Missouri teachers’ Social Security numbers at risk on state agency’s website

The Social Security numbers of school teachers, administrators and counselors across Missouri were vulnerable to public exposure due to flaws on a website maintained by the state’s Department of Elementary and Secondary Education.

The Post-Dispatch discovered the vulnerability in a web application that allowed the public to search teacher certifications and credentials. The department removed the affected pages from its website Tuesday after being notified of the problem by the Post-Dispatch.

Based on state pay records and other data, more than 100,000 Social Security numbers were vulnerable.

The newspaper delayed publishing this report to give the department time to take steps to protect teachers’ private information, and to allow the state to ensure no other agencies’ web applications contained similar vulnerabilities.

It wasn’t immediately clear how long the Social Security numbers and other sensitive information had been vulnerable on the DESE website, nor was it known if anyone had exploited the flaw.

Though no private information was clearly visible nor searchable on any of the web pages, the newspaper found that teachers’ Social Security numbers were contained in the HTML source code of the pages involved.

The 2015 audit found that DESE was unnecessarily storing students’ Social Security numbers and other personally identifiable information in its Missouri Student Information System. The audit urged the department to stop that practice and to create a comprehensive policy for responding to data breaches, among other recommendations. The department complied, but clearly at least one other system contained an undetected vulnerability.

In the letter to teachers, Education Commissioner Margie Vandeven said “an individual took the records of at least three educators, unencrypted the source code from the webpage, and viewed the social security number (SSN) of those specific educators.”

In reality, the Post-Dispatch discovered the vulnerability and confirmed that the nine-digit numbers were indeed Social Security numbers. The paper then told the department that it had confirmed the vulnerability with three educators and a cybersecurity expert.

But in the press release, DESE called the person who discovered the vulnerability a “hacker” and said that individual “took the records of at least three educators” — instead of acknowledging that more than 100,000 numbers had been at risk, and that they had been available to anyone through DESE’s own search engine.

“For those educators determined to be impacted by this vulnerability, the state will make every effort to contact you directly as soon as possible to share information about the next steps,” Vandeven said in her letter.
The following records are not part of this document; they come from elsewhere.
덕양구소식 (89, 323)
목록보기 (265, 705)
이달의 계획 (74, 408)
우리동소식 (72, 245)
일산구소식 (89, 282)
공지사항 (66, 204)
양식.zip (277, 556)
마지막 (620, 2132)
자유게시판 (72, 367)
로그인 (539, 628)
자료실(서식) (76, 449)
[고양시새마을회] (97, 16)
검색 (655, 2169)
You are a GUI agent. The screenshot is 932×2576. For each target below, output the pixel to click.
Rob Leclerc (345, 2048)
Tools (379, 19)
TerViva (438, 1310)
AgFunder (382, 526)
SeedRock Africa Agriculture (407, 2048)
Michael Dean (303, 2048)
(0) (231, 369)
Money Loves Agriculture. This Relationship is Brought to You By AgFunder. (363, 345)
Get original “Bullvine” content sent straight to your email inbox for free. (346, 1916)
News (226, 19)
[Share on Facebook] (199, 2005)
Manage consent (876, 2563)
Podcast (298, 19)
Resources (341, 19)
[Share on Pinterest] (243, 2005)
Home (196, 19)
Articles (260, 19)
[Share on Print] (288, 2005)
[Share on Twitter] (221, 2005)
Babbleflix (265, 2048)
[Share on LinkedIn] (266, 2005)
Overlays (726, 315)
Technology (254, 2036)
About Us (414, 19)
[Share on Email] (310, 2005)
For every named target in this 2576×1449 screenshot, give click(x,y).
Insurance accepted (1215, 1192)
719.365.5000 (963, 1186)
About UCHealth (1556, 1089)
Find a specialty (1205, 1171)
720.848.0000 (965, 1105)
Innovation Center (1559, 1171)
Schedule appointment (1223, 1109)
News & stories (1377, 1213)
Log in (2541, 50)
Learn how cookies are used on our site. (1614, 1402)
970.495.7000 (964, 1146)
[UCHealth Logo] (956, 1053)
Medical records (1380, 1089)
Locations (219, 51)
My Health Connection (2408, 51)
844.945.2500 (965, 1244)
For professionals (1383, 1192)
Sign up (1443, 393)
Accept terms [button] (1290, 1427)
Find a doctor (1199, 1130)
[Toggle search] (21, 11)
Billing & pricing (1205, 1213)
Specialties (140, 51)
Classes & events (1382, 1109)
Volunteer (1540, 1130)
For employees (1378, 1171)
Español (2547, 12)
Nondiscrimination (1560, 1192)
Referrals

Post-Dispatch attorney Joseph Martineau, of Lewis Rice, responded to DESE’s statements late Wednesday:

“The reporter did the responsible thing by reporting his findings to DESE so that the state could act to prevent disclosure and misuse,” Martineau said in a written statement. “A hacker is someone who subverts computer security with malicious or criminal intent. Here, there was no breach of any firewall or security and certainly no malicious intent.

“For DESE to deflect its failures by referring to this as ‘hacking’ is unfounded. Thankfully, these failures were discovered.”

What teachers can do

Shaji Khan, a cybersecurity professor at the University of Missouri-St. Louis, recommended that Missouri teachers request a free credit report from the three major credit bureaus — Equifax, Transunion and Experian — and monitor them carefully. Teachers should place a credit freeze with the bureaus if they notice suspicious activity, he said.

People who believe their identity has been stolen may report it to the Federal Trade Commission at www.identitytheft.gov.